-- Opening Marker --

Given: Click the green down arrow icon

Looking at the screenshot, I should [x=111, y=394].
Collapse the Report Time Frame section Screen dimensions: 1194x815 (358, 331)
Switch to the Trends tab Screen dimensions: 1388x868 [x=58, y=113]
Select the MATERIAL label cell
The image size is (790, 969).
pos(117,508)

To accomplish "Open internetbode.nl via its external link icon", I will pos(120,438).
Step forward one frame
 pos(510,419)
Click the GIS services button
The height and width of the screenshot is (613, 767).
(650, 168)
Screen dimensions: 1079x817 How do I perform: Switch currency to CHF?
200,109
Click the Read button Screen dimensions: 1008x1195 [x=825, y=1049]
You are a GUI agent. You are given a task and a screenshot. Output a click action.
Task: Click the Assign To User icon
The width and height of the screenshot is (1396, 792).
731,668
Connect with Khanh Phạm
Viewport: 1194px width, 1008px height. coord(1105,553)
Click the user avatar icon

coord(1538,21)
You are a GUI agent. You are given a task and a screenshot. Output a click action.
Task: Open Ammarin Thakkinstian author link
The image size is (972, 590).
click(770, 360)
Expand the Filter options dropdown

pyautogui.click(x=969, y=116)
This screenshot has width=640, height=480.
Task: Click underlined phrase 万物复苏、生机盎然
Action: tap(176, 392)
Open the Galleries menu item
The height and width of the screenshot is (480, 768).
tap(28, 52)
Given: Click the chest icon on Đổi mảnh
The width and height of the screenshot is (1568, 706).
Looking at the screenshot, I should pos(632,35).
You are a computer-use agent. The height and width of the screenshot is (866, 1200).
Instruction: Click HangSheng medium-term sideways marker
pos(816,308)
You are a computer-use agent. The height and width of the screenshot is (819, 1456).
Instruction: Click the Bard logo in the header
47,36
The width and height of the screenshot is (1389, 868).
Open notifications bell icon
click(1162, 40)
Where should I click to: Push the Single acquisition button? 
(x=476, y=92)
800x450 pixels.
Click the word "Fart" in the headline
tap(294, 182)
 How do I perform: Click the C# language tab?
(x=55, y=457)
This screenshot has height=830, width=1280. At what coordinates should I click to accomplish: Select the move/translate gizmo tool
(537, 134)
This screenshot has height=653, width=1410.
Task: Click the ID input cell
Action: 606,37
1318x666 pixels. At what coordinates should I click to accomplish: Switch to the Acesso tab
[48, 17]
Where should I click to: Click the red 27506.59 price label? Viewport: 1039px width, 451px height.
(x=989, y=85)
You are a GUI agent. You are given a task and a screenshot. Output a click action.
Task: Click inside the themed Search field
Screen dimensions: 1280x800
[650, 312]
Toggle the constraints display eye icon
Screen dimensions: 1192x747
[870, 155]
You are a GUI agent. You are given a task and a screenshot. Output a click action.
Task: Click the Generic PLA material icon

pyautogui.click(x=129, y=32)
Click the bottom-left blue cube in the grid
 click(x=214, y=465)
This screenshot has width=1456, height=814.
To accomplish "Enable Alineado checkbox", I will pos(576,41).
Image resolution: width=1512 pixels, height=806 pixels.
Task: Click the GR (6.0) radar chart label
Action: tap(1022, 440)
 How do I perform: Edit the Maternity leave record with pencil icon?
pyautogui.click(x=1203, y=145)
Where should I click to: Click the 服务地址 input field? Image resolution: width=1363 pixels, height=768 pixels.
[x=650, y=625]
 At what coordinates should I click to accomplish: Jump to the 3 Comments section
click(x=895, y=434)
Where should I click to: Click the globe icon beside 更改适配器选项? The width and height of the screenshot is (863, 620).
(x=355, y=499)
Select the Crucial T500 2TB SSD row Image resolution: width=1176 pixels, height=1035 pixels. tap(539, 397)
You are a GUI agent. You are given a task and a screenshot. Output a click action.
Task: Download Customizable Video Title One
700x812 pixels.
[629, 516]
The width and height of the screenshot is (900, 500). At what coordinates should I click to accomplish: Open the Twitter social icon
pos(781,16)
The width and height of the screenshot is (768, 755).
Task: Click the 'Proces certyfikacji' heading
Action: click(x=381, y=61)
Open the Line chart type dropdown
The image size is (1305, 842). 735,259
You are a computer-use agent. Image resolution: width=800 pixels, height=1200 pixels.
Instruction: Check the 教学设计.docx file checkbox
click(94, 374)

-- Closing Marker --

*WHAT YOU NEED TO DO:*
Above are the records. Identify each line that contains the word "link".

*RESULT:*
To accomplish "Open internetbode.nl via its external link icon", I will pos(120,438).
Task: Open Ammarin Thakkinstian author link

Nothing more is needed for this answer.